One of the greatest accomplishments of my life has been learning to speak English fluently.
According to my baby book, I began with “da da.” From there I went on to learn the names of thousands of things, including water, bottle, puppy, kitten and Coke.
In the early days, I mimicked my parents’ very Southern accents. Butterfly was pronounced buttah-fly. Caterpillar was cattah-pilla.
The nuns at my elementary school got to work on my accent, rubbing out parental influences. What they didn’t undo, television took care of. I do have a Southern accent, but it’s not as strong as it would have been without intervention.
Not only do I speak English fluently, but I can also read and write English.
Throughout my school years, I scored well in the vocabulary and comprehension sections of standardized tests, which made up for my dismal scores in math and science. I am not fluent in math. On a scale of one to 10, my math fluency is perhaps a 3 — if by math you do not mean geometry. In geometry, I am a -5.
Math is a universal language. English is another matter altogether. It is a wonder how anyone learns, much less masters, English if it is their second language.
How does one sort through the endless homophones? Words that sound alike but have different meanings include ail, ale; lead, led; spade, spayed; sale, sail. And there are homographs (words that are spelled alike but pronounced differently): wound, object, present, bass, close, desert are just a few.
Our sense of humor is another thing.
A guitarist whose native language was Spanish told me he knew he was becoming fluent in English when he started to get our jokes. “Take my wife — please,” is meaningless to someone just learning the language. My parents and their friends made sure I mastered jokes; my sisters taught me irony.

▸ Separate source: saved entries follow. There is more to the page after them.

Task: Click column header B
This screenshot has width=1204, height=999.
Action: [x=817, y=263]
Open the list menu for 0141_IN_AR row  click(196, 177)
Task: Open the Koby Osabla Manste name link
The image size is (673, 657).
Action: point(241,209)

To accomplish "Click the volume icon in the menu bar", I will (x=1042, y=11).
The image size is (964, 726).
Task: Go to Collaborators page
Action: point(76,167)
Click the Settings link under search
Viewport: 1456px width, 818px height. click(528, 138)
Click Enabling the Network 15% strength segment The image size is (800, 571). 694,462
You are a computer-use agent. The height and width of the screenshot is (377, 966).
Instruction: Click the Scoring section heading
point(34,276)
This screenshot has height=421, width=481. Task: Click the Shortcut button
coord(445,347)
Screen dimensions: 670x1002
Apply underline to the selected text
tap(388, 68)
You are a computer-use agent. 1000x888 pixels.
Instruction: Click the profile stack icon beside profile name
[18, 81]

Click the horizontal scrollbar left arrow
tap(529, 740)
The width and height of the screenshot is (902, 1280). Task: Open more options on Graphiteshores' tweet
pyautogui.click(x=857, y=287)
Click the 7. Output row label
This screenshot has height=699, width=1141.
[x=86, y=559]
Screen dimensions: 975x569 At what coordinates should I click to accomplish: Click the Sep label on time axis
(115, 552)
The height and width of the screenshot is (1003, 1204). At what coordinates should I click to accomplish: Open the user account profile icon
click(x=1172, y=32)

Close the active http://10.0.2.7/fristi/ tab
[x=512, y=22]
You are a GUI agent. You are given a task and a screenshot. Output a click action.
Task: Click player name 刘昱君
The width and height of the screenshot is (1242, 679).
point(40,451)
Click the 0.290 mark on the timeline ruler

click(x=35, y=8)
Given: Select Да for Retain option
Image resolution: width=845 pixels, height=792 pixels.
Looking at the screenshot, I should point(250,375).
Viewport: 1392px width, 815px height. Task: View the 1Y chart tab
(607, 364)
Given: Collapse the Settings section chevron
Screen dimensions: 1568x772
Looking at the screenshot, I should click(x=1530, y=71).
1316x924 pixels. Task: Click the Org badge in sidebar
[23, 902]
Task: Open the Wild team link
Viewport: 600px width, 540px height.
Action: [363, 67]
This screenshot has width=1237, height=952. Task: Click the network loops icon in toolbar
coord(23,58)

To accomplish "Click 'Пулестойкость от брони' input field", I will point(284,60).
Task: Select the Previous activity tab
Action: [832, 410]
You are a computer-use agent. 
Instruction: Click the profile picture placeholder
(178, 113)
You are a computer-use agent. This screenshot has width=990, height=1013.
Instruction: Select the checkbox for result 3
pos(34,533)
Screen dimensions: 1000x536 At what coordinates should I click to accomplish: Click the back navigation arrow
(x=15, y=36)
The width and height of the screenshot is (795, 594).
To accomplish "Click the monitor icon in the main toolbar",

English is said to be the most difficult language to learn. It’s not, but it’s in the top 10. I have tried to learn French. I know some words and how to construct basic sentences, but I would be lost in a French-speaking country.
A friend of mine was born in Cuba to German parents. She was fluent in both Spanish and German when her family was forced to leave after Castro’s takeover.
She started at an American high school not knowing the language, and though she is a very bright person, she failed every subject the first six weeks.
She speaks English fluently now but has not lost her proficiency in Spanish and German.
I asked her once if she thought in English. “It depends on what I’m thinking about,” she said. “If I’m thinking about music, I think in German.” For the first time I realized English wasn’t enough.
Perhaps in the day-to-day world it is, but when one speaks of love or music, art or philosophy, our lovely language only scratches the surface. I shouldn’t have stopped at one language.